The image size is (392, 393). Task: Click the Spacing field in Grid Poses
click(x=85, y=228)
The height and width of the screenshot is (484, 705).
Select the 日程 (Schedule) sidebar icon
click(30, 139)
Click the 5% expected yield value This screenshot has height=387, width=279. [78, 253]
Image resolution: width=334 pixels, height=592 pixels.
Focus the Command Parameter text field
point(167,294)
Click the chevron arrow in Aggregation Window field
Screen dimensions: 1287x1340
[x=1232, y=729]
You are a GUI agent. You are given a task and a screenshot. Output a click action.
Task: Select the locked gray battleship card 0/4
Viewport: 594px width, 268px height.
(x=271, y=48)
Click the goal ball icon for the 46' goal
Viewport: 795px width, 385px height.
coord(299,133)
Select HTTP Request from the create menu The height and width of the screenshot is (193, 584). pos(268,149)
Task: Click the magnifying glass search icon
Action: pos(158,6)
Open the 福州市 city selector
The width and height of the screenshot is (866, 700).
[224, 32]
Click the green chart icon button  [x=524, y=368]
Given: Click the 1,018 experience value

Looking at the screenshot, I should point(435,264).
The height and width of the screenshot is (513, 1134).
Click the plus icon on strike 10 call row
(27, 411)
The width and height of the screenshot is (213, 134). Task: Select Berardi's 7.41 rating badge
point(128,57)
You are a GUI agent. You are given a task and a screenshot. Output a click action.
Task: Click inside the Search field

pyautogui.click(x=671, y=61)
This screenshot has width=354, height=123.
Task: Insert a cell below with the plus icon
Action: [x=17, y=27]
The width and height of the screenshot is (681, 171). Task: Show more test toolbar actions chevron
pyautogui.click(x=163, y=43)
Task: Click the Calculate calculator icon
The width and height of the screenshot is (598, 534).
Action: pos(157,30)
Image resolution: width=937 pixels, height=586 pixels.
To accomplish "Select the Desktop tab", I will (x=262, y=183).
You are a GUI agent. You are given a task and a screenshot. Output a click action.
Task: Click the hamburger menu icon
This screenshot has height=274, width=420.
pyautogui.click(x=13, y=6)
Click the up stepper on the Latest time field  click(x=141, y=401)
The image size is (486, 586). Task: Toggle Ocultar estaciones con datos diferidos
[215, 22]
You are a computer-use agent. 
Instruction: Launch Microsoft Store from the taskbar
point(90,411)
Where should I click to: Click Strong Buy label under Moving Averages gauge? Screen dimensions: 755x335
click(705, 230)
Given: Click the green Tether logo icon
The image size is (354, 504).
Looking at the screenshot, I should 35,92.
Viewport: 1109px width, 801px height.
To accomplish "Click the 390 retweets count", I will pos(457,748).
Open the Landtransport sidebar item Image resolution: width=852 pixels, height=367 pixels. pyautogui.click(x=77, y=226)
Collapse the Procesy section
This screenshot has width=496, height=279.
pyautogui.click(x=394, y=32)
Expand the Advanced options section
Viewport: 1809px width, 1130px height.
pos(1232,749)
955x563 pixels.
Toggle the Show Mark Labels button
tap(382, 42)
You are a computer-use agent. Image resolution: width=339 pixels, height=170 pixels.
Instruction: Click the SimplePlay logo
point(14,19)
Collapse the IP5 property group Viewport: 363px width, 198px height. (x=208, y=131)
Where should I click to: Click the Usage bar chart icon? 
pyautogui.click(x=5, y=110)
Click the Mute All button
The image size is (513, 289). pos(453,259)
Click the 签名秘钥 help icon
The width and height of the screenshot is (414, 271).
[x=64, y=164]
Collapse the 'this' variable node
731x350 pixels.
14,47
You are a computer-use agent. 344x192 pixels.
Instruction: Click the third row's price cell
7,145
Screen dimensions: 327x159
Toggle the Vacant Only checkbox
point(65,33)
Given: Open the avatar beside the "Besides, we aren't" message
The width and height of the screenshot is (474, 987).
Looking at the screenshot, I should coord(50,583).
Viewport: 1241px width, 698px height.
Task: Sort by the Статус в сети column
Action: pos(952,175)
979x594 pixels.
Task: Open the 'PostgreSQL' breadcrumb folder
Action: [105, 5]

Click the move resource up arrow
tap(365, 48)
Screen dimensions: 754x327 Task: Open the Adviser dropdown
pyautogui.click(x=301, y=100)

▶ [YOUR ASSIGNMENT]: From the data above, return every line from the line that has "Instruction: Click the third row's price cell" up to and including the line that has "Given: Open the", exactly.

▶ [ANSWER TO THE EXERCISE]:
Instruction: Click the third row's price cell
7,145
Screen dimensions: 327x159
Toggle the Vacant Only checkbox
point(65,33)
Given: Open the avatar beside the "Besides, we aren't" message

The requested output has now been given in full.